I, personally, talked for several hours to Humana agents about many problems: the yearly cost of prescription drugs, the cost of cheaper plans, and finally the decision to opt out of the Humana prescription plan altogether. I got conflicting answers, was not offered available options, and their delaying tactics resulted in my not acting within the time period they specified. In other words I have to wait until next October to make changes to my plan, at a cost of about $47 per month. I wrote a letter of protest, waited two months for a reply that they had received my letter, and a few weeks later received a six-page letter that was irrelevant to my original complaints.

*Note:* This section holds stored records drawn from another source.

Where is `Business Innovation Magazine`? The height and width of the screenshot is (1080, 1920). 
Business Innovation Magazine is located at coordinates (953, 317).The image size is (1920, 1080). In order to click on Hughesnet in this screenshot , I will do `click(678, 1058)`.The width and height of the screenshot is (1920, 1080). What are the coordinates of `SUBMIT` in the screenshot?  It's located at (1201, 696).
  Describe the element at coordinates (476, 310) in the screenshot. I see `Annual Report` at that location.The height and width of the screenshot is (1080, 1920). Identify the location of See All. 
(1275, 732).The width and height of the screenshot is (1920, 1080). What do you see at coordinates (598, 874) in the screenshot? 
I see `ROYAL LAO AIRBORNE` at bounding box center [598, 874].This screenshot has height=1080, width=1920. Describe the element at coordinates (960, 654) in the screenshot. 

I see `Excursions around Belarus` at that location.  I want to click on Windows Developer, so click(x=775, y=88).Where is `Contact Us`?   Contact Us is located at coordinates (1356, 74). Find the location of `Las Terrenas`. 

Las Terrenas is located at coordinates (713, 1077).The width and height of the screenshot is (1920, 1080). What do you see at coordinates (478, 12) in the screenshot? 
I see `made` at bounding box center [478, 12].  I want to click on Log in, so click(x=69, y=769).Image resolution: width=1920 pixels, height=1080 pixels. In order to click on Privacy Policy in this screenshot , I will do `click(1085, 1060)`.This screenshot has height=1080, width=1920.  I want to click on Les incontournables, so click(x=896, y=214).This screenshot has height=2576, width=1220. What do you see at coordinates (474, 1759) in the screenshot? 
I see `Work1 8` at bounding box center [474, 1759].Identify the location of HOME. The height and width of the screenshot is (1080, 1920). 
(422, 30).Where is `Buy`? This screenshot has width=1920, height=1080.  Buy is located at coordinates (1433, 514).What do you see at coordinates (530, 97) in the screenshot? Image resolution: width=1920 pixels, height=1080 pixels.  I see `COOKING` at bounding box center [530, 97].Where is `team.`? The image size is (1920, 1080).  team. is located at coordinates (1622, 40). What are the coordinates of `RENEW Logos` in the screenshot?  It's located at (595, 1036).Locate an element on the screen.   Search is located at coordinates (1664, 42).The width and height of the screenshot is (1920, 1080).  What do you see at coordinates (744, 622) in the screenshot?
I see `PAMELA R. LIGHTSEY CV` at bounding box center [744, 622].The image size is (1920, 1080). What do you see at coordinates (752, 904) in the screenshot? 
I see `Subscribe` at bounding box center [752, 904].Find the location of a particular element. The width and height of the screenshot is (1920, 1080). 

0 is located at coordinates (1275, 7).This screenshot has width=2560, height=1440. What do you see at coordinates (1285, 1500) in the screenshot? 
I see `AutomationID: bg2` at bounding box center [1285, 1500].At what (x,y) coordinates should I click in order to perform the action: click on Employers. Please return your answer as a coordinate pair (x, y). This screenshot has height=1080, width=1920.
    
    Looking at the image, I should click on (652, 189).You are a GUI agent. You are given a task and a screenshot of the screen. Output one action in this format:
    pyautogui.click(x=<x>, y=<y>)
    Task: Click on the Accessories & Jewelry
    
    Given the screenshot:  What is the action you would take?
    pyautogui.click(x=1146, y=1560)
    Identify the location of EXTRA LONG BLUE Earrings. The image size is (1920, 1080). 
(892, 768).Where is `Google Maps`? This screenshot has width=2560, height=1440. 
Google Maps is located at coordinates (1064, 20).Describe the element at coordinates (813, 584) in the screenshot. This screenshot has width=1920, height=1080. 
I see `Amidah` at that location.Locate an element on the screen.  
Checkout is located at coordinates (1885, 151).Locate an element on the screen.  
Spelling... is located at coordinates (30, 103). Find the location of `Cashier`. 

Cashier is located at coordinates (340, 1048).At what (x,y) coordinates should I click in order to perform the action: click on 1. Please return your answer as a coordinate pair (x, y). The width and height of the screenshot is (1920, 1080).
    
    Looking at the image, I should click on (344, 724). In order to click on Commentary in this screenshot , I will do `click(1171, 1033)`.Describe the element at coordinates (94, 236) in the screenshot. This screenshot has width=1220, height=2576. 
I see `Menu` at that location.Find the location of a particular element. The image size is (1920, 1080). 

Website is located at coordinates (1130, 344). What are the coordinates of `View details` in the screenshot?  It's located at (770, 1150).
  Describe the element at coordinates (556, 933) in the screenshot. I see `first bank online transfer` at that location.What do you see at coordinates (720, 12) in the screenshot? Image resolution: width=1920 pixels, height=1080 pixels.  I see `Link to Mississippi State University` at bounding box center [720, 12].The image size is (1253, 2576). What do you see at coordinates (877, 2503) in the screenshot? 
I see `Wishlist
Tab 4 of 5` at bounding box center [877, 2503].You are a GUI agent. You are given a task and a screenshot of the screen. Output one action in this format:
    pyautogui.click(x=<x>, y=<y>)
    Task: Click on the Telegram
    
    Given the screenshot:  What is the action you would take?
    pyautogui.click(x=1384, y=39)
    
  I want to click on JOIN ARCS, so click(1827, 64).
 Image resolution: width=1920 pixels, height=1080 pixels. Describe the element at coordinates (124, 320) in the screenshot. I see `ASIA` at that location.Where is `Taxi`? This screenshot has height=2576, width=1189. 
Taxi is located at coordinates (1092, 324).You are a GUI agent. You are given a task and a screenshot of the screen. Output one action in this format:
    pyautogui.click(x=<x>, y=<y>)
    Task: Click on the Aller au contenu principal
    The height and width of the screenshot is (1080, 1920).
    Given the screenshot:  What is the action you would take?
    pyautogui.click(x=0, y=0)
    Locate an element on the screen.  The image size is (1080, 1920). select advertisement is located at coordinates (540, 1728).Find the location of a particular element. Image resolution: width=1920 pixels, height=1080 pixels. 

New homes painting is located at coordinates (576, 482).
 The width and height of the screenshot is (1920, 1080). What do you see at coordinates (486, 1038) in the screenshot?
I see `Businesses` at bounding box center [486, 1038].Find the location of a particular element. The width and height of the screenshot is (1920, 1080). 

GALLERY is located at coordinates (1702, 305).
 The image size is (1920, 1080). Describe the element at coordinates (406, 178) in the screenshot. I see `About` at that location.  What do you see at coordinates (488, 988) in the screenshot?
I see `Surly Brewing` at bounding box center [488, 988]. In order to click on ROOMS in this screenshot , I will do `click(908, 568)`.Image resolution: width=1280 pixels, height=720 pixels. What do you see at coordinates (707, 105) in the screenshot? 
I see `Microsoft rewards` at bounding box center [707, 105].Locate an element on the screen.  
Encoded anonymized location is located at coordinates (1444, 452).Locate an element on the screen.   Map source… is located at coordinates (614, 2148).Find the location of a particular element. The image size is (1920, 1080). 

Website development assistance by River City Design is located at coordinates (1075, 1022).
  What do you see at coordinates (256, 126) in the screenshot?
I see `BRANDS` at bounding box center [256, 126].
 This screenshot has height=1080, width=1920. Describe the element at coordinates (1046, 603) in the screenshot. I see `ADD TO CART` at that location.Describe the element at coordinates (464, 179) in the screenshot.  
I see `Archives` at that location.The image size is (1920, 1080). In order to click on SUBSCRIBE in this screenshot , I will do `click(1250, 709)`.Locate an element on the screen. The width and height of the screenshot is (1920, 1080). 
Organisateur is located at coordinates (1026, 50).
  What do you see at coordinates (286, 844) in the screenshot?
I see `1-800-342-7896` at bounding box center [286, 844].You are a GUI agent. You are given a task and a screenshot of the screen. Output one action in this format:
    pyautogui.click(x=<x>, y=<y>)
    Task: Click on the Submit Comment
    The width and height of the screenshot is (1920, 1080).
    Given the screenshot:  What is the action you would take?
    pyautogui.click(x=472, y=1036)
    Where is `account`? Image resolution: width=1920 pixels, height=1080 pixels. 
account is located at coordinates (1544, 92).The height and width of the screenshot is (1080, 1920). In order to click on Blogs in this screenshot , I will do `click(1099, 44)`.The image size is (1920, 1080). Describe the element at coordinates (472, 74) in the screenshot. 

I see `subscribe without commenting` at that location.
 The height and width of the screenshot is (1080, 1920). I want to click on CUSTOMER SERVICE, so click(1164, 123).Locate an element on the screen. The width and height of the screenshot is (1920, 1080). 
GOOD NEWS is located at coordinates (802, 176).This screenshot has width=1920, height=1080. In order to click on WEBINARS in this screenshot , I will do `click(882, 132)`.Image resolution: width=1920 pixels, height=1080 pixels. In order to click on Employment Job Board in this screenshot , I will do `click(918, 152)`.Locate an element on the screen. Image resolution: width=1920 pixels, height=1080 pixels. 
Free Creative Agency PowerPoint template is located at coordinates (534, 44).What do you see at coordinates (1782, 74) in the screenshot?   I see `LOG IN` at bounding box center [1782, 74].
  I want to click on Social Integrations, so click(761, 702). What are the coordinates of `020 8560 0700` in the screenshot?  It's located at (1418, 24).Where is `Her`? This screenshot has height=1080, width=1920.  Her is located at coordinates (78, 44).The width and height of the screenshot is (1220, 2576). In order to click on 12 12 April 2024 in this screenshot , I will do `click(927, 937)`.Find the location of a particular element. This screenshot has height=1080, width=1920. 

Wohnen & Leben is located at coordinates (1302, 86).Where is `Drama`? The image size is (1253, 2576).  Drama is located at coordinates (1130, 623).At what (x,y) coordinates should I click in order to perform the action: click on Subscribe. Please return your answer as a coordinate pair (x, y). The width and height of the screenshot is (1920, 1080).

For the above reasons I fully agree with Dan DeWalt’s assessment of our health insurance companies.

Demetrius S. Latchis,

Brattleboro, March 13

A tax proposal

Editor of the Reformer:

We the people of Vermont cannot afford these high taxes on our homes and live in our state, therefore I propose the following change to our residential tax structure: Veterans and senior citizens should not pay the school tax that supports sports in our public schools; the mathematical formula must be changed to exempt us from this expense that we cannot afford any longer if we are to stay in Vermont. If it were not for the homestead exemption we would all be homeless. Please work to correct this injustice immediately as it is pretty bad when the convicts and the felons have it easier then the law abiding citizens and specifically the native born.

Christian Blake,

Westminster, March 17

Support the option tax

Editor of the Reformer:

I urge my fellows Town Meeting Representatives to vote for the 1 percent tax proposal Saturday. It is about time we gave some thought to the citizens and taxpayers of Brattleboro. The real estate water-sewer rates continue to rise.

Over 800 voters passed this tax bill. Let’s listen to what the voter has to say.

Hugh Bronson

Town Meeting Representative

Brattleboro, March 18

An old tactic

Editor of the Reformer:

I agree with your editorial calling Scott Brown a carpetbagger for running for office in New Hampshire while being a native of Massachusetts (March 18). But the practice of choosing an easy seat wherever it may be is an old political tradition, used by members of both parties. Think of Hillary Clinton pushing aside lifelong residents to run for senator in New York. Or Robert Kennedy, also New York. All politics stink, and one must be a stinker to succeed.